SET TASK -
Output the lines as a JSON list of strings, one string per line, from the line containing "Screen dimensions: 349x188" through the end of the rows, both included. Skip blank lines and leave the pictures out.

DATA FOR THIS TASK -
···

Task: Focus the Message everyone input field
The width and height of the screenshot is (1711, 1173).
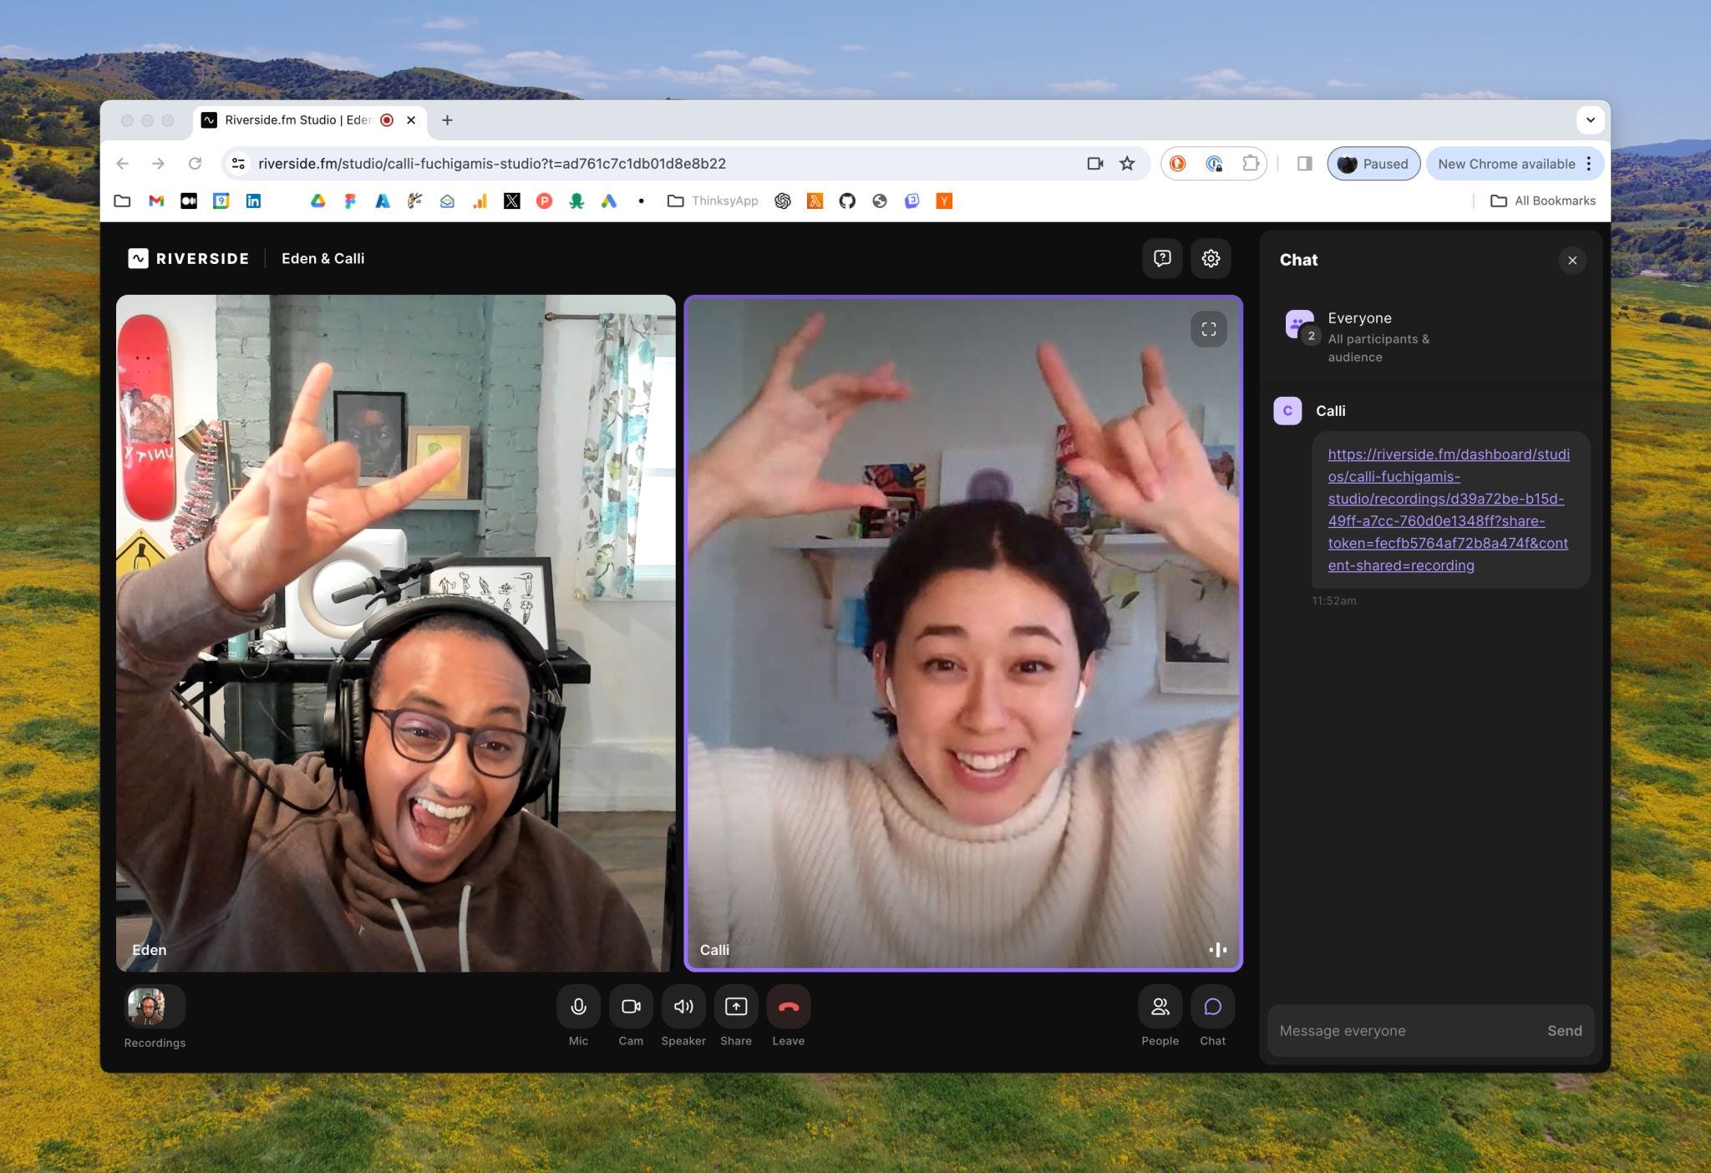Action: tap(1404, 1031)
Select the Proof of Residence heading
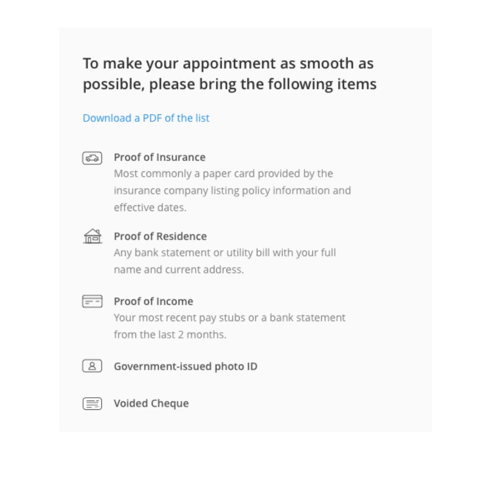This screenshot has width=481, height=477. point(160,236)
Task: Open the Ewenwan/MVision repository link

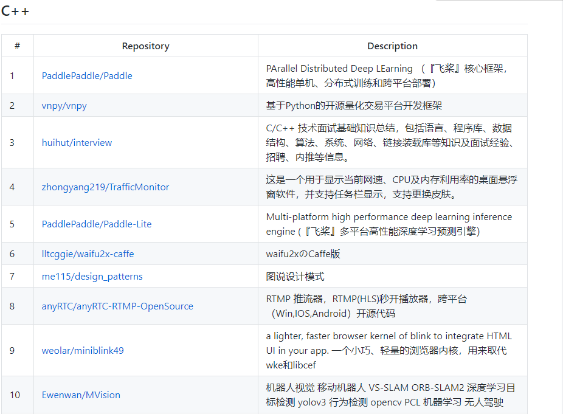Action: tap(81, 395)
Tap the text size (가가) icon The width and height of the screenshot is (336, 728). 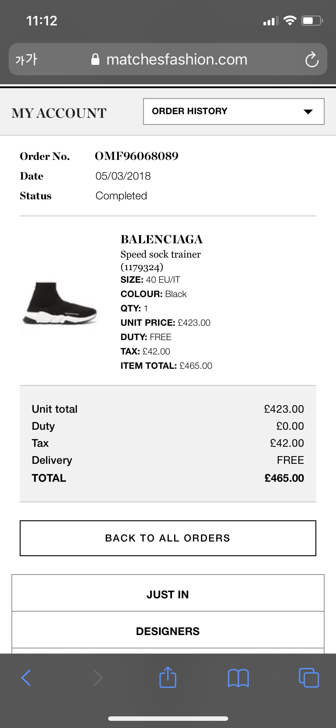coord(26,59)
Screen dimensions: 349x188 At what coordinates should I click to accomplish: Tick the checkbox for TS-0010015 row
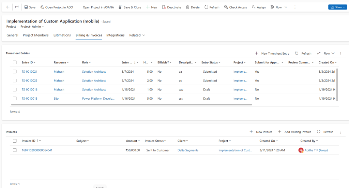pyautogui.click(x=15, y=98)
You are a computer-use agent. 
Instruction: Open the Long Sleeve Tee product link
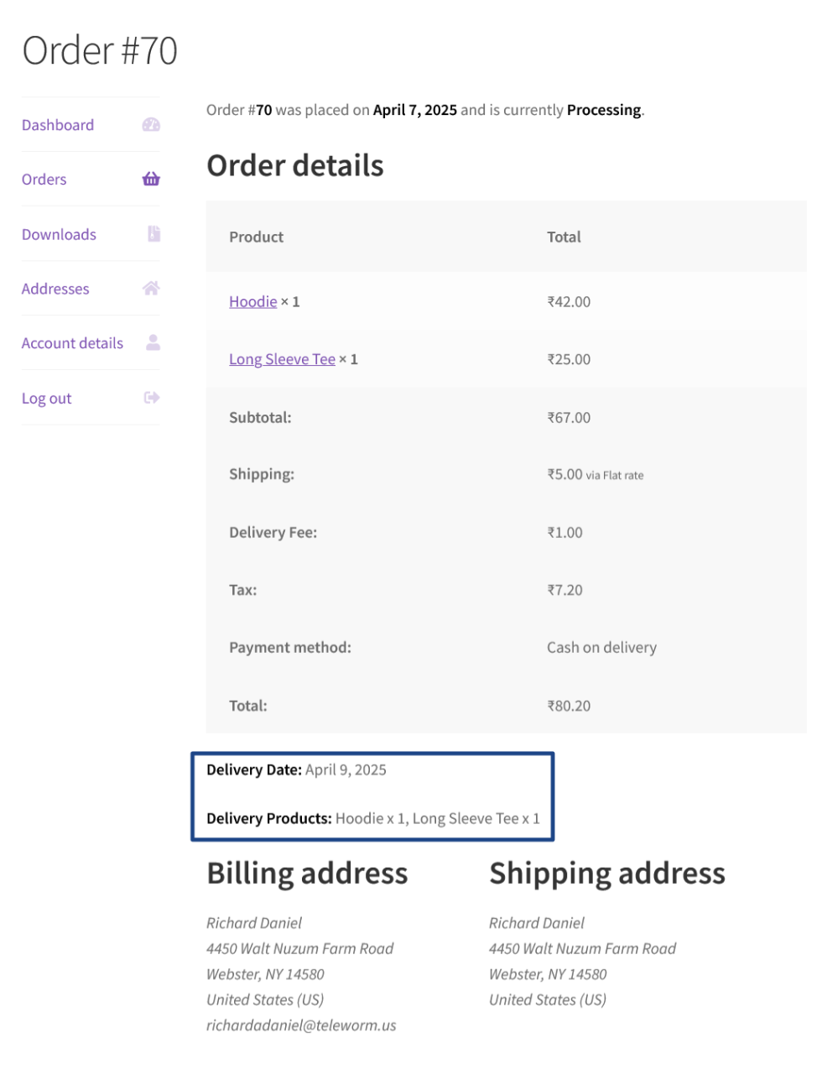click(282, 359)
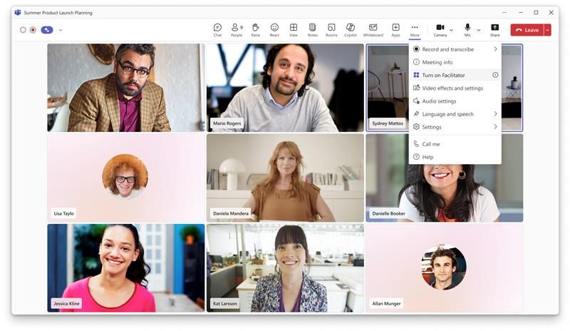Open meeting Notes
This screenshot has width=570, height=331.
tap(312, 29)
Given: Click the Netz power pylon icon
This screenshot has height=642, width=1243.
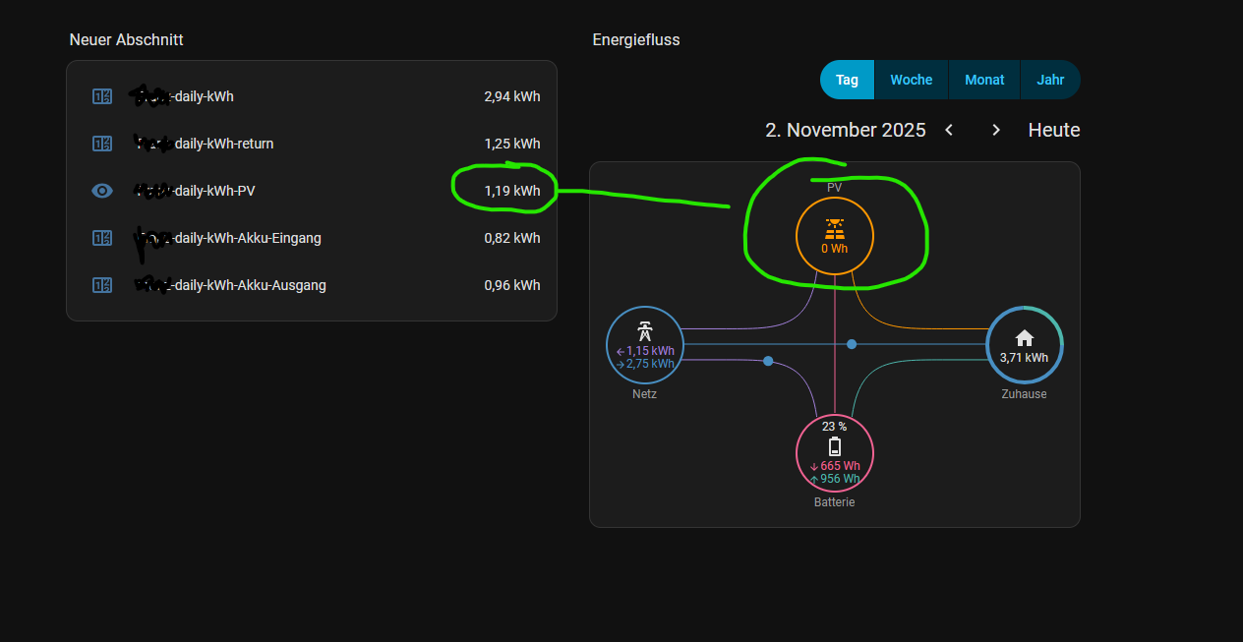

···

FULL OUTPUT -
[
  "Screen dimensions: 349x188 At what coordinates should I click to accomplish: Tick the checkbox for TS-0010015 row",
  "pyautogui.click(x=15, y=98)",
  "You are a computer-use agent. ",
  "Instruction: Open the Long Sleeve Tee product link",
  "click(282, 359)",
  "Open meeting Notes",
  "This screenshot has width=570, height=331.",
  "tap(312, 29)",
  "Given: Click the Netz power pylon icon",
  "This screenshot has height=642, width=1243."
]